The sounds of spring are all around you. The ice melting and falling from the trees, the trickle of water beneath the crunchy snow, the chirp of birds newly returned and looking for food.

You and your cousin Little Bear are walking through the forest to your mother’s maple hut. Many seasons ago her mother planted maple trees so that your family could make their own maple syrup. She built a small wigwam to stay in for the time it takes to tap the maple trees and make the syrup. It is to this stand of maples that you and Little Bear are heading, about half a day’s walk from your village.

The maple hut is far into the wilderness, away from the rivers where most people live and grow food. But this forest is not empty of people. The trail to the hut passes near hunting camps, fishing spots, and other places where people from the villages come to work when the snow melts.

Finally, after a long time walking, you see the large, majestic maples looming ahead of you, and you hear the thud of stone into wood. Your mother and eldest brother have come ahead of you to get the work started.

You watch your brother skillfully cut a notch in the tree with his axe and stick a small, grooved piece of bark into the notch. Your mother places wooden bowls and pots beneath the notches to catch the slow trickle of maple water that begins to drip down.

The sap that comes out of the tree is still very watery and not very sweet. Once a bowl or pot is full you help mother set it aside on the ground. You have heard from people who live elsewhere that they use hot rocks to boil the maple water until it becomes much sweeter, but mother says that is too difficult.

What she prefers to do is to leave the bowls and pots under the roof of the maple hut so that they freeze overnight.
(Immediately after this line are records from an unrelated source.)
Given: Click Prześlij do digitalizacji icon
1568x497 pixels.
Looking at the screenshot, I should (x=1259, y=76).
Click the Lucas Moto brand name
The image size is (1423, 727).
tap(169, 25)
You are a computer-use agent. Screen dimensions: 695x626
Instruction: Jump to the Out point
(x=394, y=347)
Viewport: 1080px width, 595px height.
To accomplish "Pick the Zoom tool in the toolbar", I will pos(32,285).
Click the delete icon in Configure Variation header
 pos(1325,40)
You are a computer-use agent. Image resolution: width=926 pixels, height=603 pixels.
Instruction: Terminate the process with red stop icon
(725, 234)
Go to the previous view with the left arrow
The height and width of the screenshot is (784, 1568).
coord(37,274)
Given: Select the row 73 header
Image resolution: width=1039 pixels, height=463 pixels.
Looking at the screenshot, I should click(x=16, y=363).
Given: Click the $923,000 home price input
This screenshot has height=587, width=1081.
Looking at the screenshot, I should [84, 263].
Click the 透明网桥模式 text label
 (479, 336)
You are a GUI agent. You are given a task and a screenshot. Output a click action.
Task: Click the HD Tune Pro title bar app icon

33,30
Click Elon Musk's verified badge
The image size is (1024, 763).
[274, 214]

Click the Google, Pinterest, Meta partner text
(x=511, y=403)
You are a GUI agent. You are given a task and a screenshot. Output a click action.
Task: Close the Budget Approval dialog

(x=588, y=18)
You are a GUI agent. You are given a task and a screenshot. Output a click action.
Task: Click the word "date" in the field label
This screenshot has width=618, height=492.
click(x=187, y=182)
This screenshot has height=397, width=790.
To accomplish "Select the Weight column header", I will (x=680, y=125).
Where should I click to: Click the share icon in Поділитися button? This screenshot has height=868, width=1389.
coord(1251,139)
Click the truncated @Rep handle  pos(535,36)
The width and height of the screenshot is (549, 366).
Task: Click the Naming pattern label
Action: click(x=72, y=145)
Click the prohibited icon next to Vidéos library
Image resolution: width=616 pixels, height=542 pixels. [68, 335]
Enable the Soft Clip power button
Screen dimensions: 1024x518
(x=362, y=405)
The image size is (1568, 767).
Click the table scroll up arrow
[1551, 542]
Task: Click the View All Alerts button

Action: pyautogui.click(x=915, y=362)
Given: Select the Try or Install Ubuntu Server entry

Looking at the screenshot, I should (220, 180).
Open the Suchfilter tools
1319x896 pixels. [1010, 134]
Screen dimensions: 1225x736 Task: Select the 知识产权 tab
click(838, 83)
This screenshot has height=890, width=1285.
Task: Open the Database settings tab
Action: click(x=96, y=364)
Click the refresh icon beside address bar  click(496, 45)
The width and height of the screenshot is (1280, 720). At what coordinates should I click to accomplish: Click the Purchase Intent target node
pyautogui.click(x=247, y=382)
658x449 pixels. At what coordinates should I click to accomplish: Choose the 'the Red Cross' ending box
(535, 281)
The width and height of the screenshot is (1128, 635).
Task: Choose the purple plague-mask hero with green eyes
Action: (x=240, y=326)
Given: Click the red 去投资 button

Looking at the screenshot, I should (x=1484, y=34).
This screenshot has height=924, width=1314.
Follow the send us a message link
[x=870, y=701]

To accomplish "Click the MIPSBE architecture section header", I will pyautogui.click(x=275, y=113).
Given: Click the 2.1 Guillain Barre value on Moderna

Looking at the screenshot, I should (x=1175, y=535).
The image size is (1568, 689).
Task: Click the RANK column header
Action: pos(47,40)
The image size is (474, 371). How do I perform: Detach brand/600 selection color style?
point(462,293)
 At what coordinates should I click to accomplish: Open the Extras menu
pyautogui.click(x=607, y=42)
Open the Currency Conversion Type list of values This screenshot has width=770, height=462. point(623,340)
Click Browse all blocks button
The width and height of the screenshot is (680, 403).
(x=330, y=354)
Every morning you help her scrape the ice away. She lets the maple sap freeze and scrapes away the ice for many nights in a row until she decides that it is concentrated and sweet enough. She then dries it into cakes that can be brought back to the village.

Your family is the only one in this village that makes maple syrup. It is a rare delicacy, but people do love it when they can get it! You like it best mixed with some toasted white corn mixed with dried cranberries. This is a great food to eat while you travel to your family’s fishing camp once the leaves are all out on the trees!

But that is some time off yet. For now you take a break and watch the sap drip steadily from the tree.